L’Ordine degli Architetti di Torino sta rafforzando in modo strutturato il proprio impegno sul tema del Piano Regolatore Generale (PRG) della Città di Torino, concentrando energie e attività istituzionali su un confronto costante con gli stakeholder e con l’amministrazione cittadina.

L’Ordine sta monitorando infatti con attenzione l’evoluzione procedurale del nuovo PRG, con l’intento di consolidare competenze aggiornate e offrire un supporto costante e qualificato agli iscritti. Al centro di questo lavoro si colloca la recente costituzione di un tavolo inter-ordini, pensato come spazio di coordinamento con l’obiettivo di individuare soluzioni praticabili e condivise su queste tematiche.

In questo filone si inserisce anche il rafforzamento del confronto con l’amministrazione: sono stati infatti richiesti e programmati diversi appuntamenti istituzionali, tre dei quali previsti nel solo mese di maggio, a conferma della volontà di mantenere un dialogo continuativo e operativo sui contenuti del piano.

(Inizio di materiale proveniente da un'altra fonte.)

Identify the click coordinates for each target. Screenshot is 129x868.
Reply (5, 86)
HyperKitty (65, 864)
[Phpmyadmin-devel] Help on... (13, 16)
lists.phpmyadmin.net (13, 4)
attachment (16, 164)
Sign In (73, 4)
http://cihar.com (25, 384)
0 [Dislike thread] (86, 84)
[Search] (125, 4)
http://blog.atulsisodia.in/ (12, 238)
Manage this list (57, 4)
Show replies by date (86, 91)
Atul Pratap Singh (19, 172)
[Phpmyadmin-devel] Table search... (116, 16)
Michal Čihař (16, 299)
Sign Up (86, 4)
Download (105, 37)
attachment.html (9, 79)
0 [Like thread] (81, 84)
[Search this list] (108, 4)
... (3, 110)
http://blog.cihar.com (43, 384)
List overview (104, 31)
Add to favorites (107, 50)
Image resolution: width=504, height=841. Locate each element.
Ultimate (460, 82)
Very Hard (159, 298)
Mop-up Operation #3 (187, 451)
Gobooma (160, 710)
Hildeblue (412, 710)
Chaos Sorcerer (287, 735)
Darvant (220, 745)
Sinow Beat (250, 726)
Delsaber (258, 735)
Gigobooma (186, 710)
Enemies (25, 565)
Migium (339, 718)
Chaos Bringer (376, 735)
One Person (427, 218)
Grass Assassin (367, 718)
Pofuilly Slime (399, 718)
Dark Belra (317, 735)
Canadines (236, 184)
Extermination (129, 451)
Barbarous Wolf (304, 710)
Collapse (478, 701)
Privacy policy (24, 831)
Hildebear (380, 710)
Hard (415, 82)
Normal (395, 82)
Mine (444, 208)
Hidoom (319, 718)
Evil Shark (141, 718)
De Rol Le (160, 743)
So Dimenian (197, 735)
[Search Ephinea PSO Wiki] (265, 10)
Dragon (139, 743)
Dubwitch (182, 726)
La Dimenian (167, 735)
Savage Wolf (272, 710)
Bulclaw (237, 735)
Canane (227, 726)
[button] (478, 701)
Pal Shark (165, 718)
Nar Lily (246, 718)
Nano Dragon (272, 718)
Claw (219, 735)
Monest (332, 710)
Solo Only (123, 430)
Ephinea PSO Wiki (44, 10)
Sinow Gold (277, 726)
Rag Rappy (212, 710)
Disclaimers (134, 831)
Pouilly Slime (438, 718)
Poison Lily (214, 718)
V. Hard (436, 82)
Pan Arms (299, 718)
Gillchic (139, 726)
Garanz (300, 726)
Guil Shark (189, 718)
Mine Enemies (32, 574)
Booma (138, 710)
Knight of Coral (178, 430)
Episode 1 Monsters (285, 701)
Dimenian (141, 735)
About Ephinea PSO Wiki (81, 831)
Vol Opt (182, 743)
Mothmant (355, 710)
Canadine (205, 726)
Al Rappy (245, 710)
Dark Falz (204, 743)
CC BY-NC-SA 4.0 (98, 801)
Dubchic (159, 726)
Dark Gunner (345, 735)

L’Ordine ha inoltre preso parte la scorsa settimana al workshop organizzato da Confindustria Assoimmobiliare dal titolo “Torino. Idee, visioni e proposte per la città di domani”, dedicato proprio al nuovo Piano Regolatore. All’incontro ha partecipato la Presidente dell’Ordine, Roberta Ingaramo, insieme all’assessore Mazzoleni, in un contesto di confronto e scambio tra attori istituzionali e del settore immobiliare sulle prospettive di sviluppo della città.

Sul tema del PRG, la Presidente Roberta Ingaramo è intervenuta anche all’evento “La casa al centro del cambiamento”, promosso da APE Torino. L’iniziativa ha rappresentato un momento di approfondimento sulle linee strategiche del nuovo PRG e sulle principali trasformazioni previste, con particolare attenzione ai temi della sicurezza, della transizione ecologica e della qualità dell’abitare, elementi chiave per il futuro urbano e per il ruolo dei proprietari immobiliari.

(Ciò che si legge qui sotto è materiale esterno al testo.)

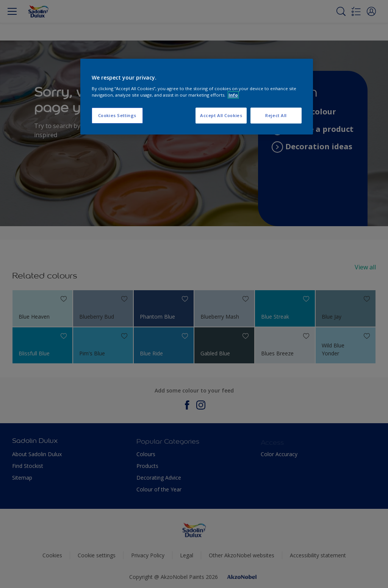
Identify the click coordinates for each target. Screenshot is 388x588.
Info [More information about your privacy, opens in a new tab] (233, 95)
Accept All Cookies (221, 115)
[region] (197, 97)
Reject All (276, 115)
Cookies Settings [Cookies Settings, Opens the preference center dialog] (117, 115)
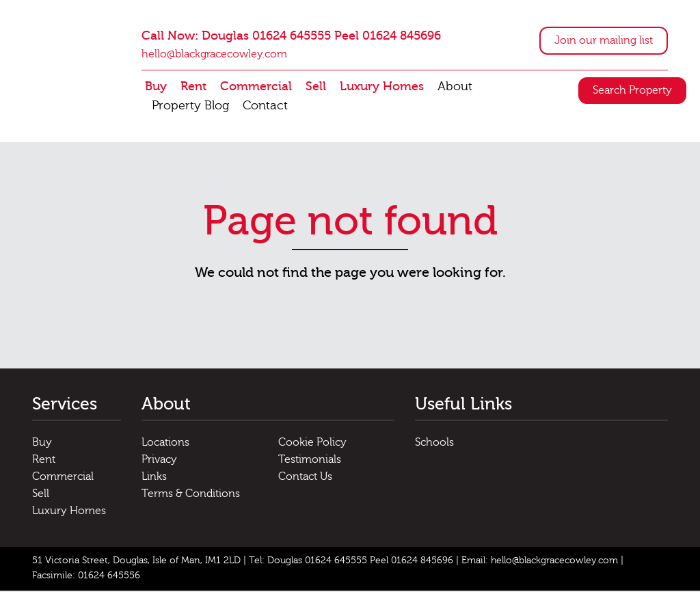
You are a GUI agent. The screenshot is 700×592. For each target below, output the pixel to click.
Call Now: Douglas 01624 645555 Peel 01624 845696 (291, 36)
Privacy (159, 461)
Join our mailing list (604, 41)
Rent (193, 87)
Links (154, 478)
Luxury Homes (381, 87)
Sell (316, 87)
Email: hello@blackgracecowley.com (539, 562)
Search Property (632, 91)
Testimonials (310, 461)
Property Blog (190, 106)
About (455, 87)
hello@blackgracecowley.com (214, 55)
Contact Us (305, 478)
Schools (434, 444)
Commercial (256, 87)
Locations (165, 444)
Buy (156, 87)
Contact (265, 106)
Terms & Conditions (191, 495)
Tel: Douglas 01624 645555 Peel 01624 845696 (351, 562)
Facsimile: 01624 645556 (86, 577)
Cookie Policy (312, 444)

Su questa tematica, la Presidente dell’Ordine Roberta Ingaramo ha sottolineato:

“Il nuovo Piano Regolatore Generale introduce un cambiamento importante: supera un approccio prevalentemente prescrittivo e apre a una maggiore responsabilità progettuale. È uno strumento più flessibile, che può rappresentare un’opportunità significativa per la città, ma che presenta anche alcuni aspetti ancora da approfondire, dall’impatto dell’indice edificatorio minimo ai meccanismi di perequazione e compensazione, fino al ruolo dell’amministrazione nella gestione dei processi tra pubblico e privato. La sfida sarà fare in modo che il nuovo PRG possa sostenere uno sviluppo urbano equilibrato, attrattivo e realmente capace di rispondere alle esigenze contemporanee dell’abitare.”

Attraverso queste attività, l’Ordine conferma il proprio ruolo attivo nel processo di accompagnamento al nuovo PRG, contribuendo al dibattito tecnico e istituzionale e promuovendo una visione condivisa dello sviluppo urbano della città.